# [PAGE]
This organisation was followed for the following main reasons: it reduces the efforts on interpretation of the CPU instruction set during code analysis and code emulation execution; it maintains a metadata structure about each instruction, parameters and number of executions; it can detect attempts of executing different instructions sequences as a result of landing in the middle of variable sized instructions (a technique used to exploit the architecture of CISC architecture).

I am aware that from the point of view of memory space efficiency, T_Memory is by far less efficient than the conventional x86-64 memory organisation, but my objectives are quite different from just running the executable program. Additionally, since the average dimension of the code that I am about to run is usually small, the use of such memory organisation is consequently not a concern.

# [DATA]
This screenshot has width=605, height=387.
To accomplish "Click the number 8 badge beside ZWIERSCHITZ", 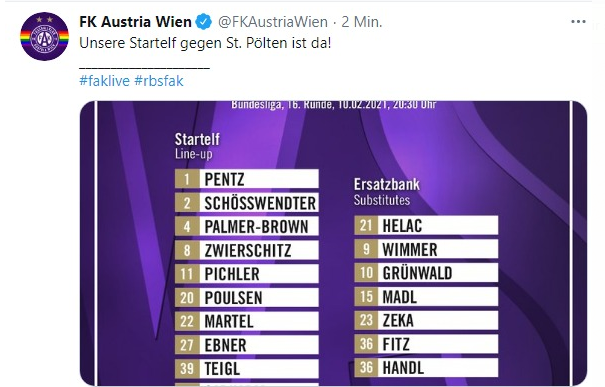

# [REQUIRED WORK]
Update the part of the memory-organization text that opens with the words "This organisation was" and closes with "not a concern.", writing it out again with "T-Memory" in place of "T_Memory".

# [SOLVED PROBLEM]
This organisation was followed for the following main reasons: it reduces the efforts on interpretation of the CPU instruction set during code analysis and code emulation execution; it maintains a metadata structure about each instruction, parameters and number of executions; it can detect attempts of executing different instructions sequences as a result of landing in the middle of variable sized instructions (a technique used to exploit the architecture of CISC architecture).

I am aware that from the point of view of memory space efficiency, T-Memory is by far less efficient than the conventional x86-64 memory organisation, but my objectives are quite different from just running the executable program. Additionally, since the average dimension of the code that I am about to run is usually small, the use of such memory organisation is consequently not a concern.